Pull out every line below that contains the string "pixels", matching upper and lower case exactly.

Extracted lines
— begin —
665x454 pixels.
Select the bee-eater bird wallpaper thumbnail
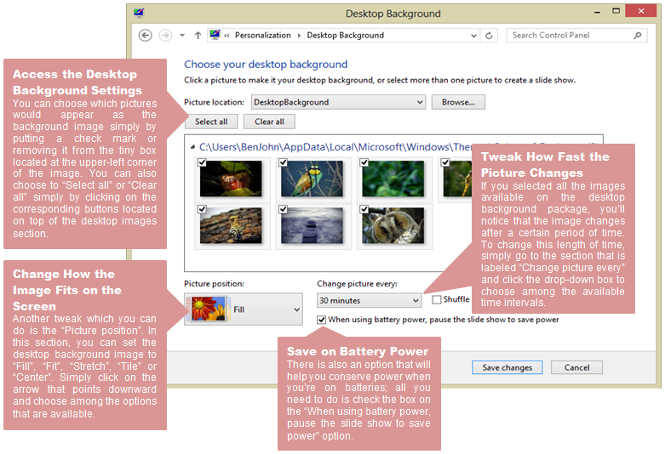[312, 179]
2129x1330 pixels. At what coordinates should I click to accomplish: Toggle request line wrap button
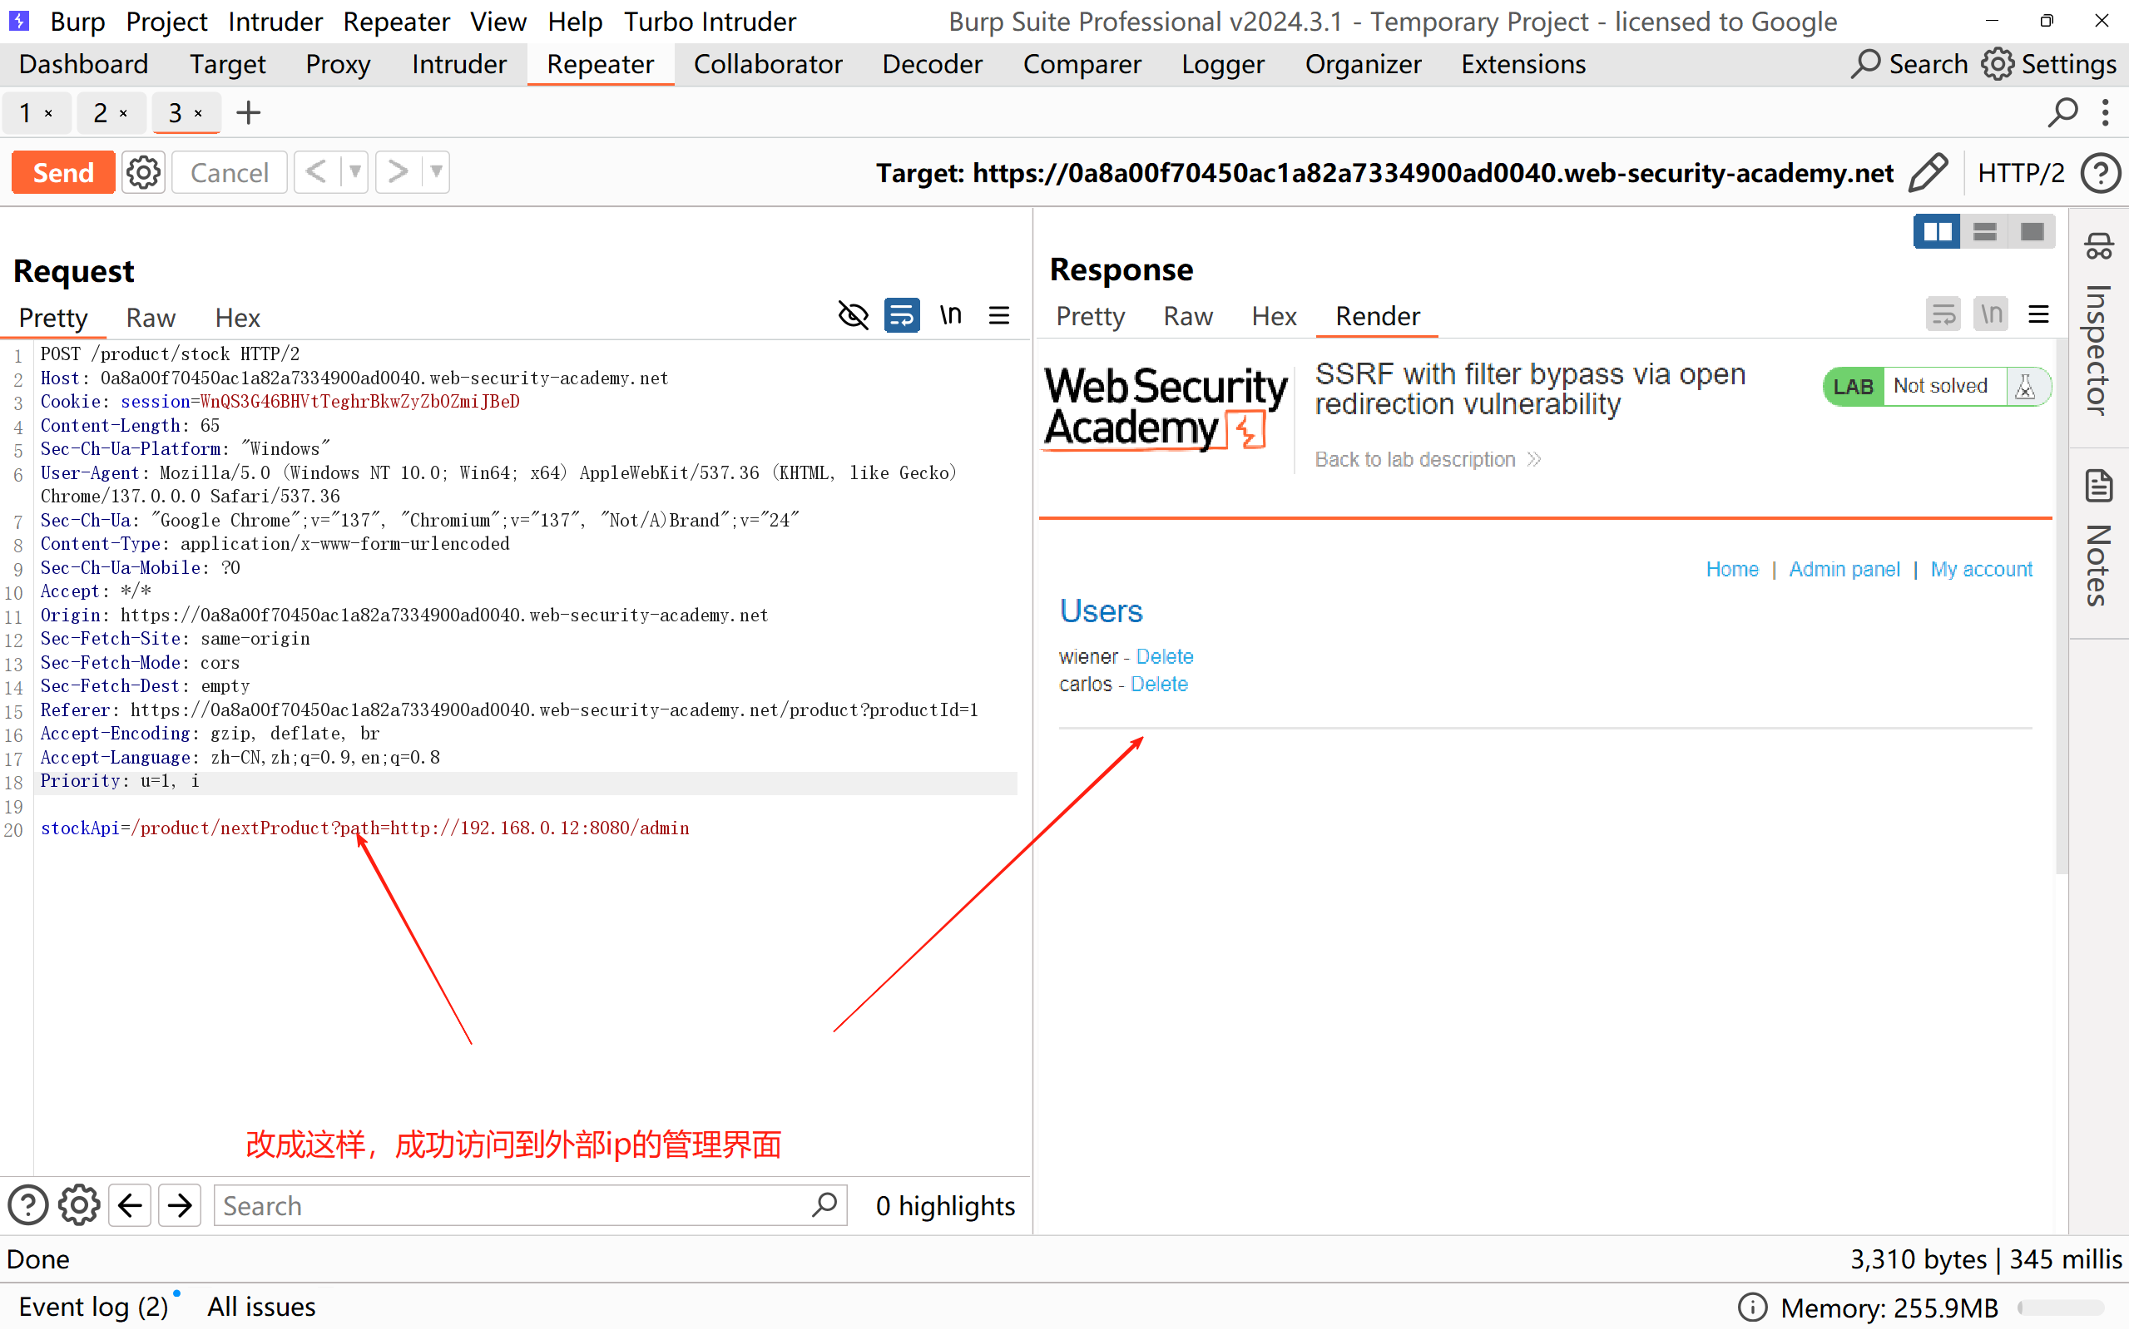pos(902,315)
— end —
• _EXERCISE SOLUTION_
665x454 pixels.
2129x1330 pixels. At what coordinates should I click to accomplish: Toggle request line wrap button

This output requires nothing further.